Set exercise A »
Do these statements agree with the tree pipeline text? Answer yes or no for each, and quote the words from the text that decide it. (i) Short branches under 0.000005 are collapsed during post-processing. (ii) The full tree pipeline runs daily. (iii) The tree for each sub-FASTA is built with usher.
Set exercise B »
In the tree pipeline text, which file lists the known distinct clades used to split the FASTA?
Set exercise C »
Duplicate the part of the tree pipeline text between "1. Publishes subsets" and "pipeline run weekly.", inclusive.

Page text »
Build full tree by splitting and grafting

  1. Split FASTA based on known distinct clades specified in lineage_splits.csv
  2. Build tree for each sub-FASTA using FastTreeMP and reroot on the clade-specific outgrip
  3. Graft together the subtrees to make a complete tree
  4. Expand the hashmap, inserting polytomies for each non-unique sequence

Add downsample-excluded sequences where possible

  1. Using usher and faToVcf, take the filtered aligned FASTA from preprocessing step 2 and construct a mutation annotated tree based on the grafted tree, adding the missing samples in the process where possible

Post-process tree

  1. Sort and collapse short branches < 0.000005
  2. Annotate tree tips with country, lineage and uk_lineage
  3. Infer deltrans with ancestral reconstruction and annotate
  4. Merge and create new uk_lineages and annotate
  5. Infer phylotypes for UK lineages and annotate

Publish tree outputs

  1. Publishes subsets of FASTA and metadata CSV with the NEWICK or NEXUS tree as specified in publish_recipes.json

Daily updates

  1. Adds new sequences found in preprocessing step 2 to the usher mutation annotated tree daily, with the full tree pipeline run weekly.

Dataset extract »
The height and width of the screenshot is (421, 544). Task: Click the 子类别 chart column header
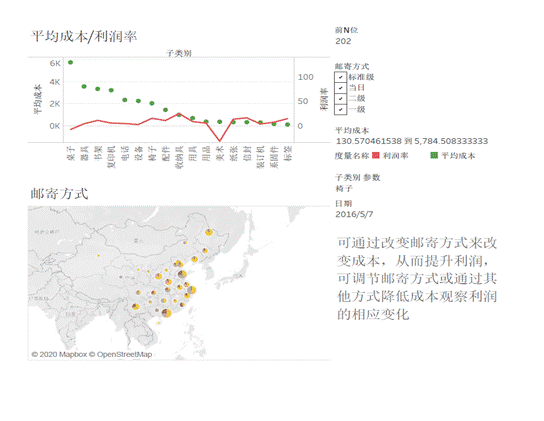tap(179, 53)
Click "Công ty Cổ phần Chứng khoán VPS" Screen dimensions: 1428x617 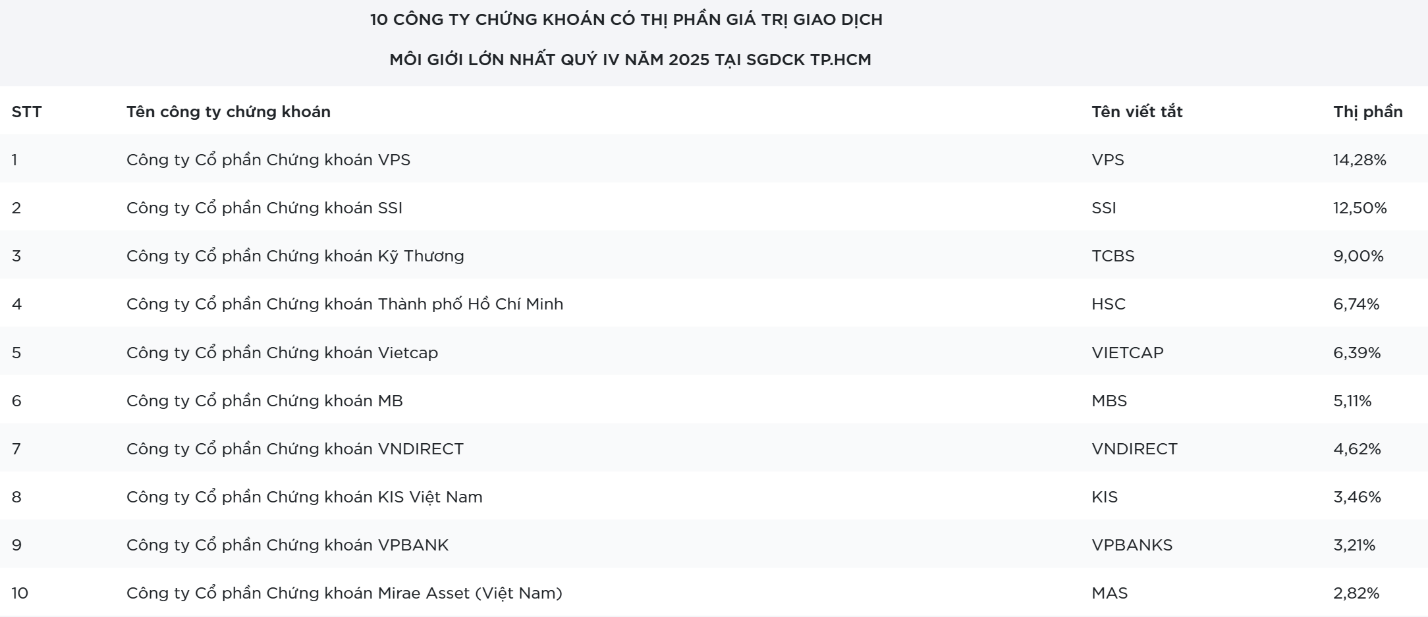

Final result A »
(i) Yes: "Sort and collapse short branches < 0.000005"
(ii) No: "with the full tree pipeline run weekly."
(iii) No: "Build tree for each sub-FASTA using FastTreeMP"

Final result B »
lineage_splits.csv

Final result C »
1. Publishes subsets of FASTA and metadata CSV with the NEWICK or NEXUS tree as specified in publish_recipes.json

Daily updates

  1. Adds new sequences found in preprocessing step 2 to the usher mutation annotated tree daily, with the full tree pipeline run weekly.